New cellist enlivens Emerson String Quartet
By Mark Kanny
Published: Wednesday, Oct. 2, 2013, 12:57 a.m.
Many a venerable string quartet has found changing personnel can be frought with peril. But the return of the Emerson String Quartet with a new cellist produced a wonderful concert on Tuesday night to open the Pittsburgh Chamber Music Society season at Carnegie Music Hall in Oakland.
The American ensemble was formed in 1976 and was quickly recognized as one of the world's great quartets. It maintained its original membership until May, when English cellist Paul Watkins began rehearsing with his new colleagues. He brings unusually varied experience to his new position, having been principal cellist of the BBC Symphony, cellist of the larger chamber group the Nash Ensemble, solo cellist in concerti, and conductor of the English Chamber Orchestra – all based in London.
The concert began with Walfgang Amadeus Mozart's Quartet in E flat major, K. 428, one of the set of six quartets Mozart dedicated to Franz Josef Haydn, the father of both the string quartet and the symphony. Mozart grew from writing his Haydn Quartets, which have uncommonly rich textures and are his best works in the medium.
Watkins' presence was most immediately and obviously noticeable in his more assertive presentation of the cello part. He has beautiful tone and plays more strongly in the lower register than his predecessor did.
The ripples of Watkin's musical personality encouraged the always admirable violist Lawrence Dutton. They played together extremely. The personalities of violinists Eugene Drucker and Philip Setzer flourished.
But the whole musical spirit of the performance felt different. Quick tempi felt less pressured and the musicians played more into the phrases.
Not surprisingly given this group of musicians has been playing together for only five months, there is also obvious room for growth. The first movement really hit its stride in the recapitulation. Similarly, the Menuetto's opening idea was most successful when it returned after the Trio. There were also some pitch issues.
Benjamin Britten's String Quartet No. 3 completed the first half. It was written at the very end of his life, after completing the opera “Death in Venice,” when he was growing progressively weaker from heart disease.
Violinist Philip Setzer, who played second violin in the Mozart, took first chair for the Britten. He played exquisitely in the third movement, a solo, and led strongly in the deeply moving Recitative and Passacaglia that ends the work. Altogether, the performance of the Britten was a knowing and communicative performance of a great composer's final masterpiece.

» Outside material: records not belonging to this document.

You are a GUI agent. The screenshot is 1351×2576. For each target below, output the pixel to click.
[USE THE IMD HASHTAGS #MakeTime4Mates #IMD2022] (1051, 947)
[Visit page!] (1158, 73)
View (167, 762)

Violinist Eugene Drucker was back on first chair for Ludwig van Beethoven's String Quartet No. 9 in C major, Op. 59, No. 3, after intermission. There was more tempo flexibility than I remember from Emerson Beethoven performances, and it was all for the sake of characterization – more space for lyrical nuace but also speeding up at places where the music's excitement suggests it.
The finale was not merely fast. It also had visceral excitement. And crucially, Setzer had just the right touch for the one passage near the end where the second violin has a more slowly moving and lyrical line.
The encore, with Setzer playing first, was the slow movement of Felix Mendelssohn's last string quartet, a memorial to his sister who had died a few monthly earlier. He would die only a few months after completing the piece, like his sister from a stroke. It received a beautiful performance, with poised and affectionate expression.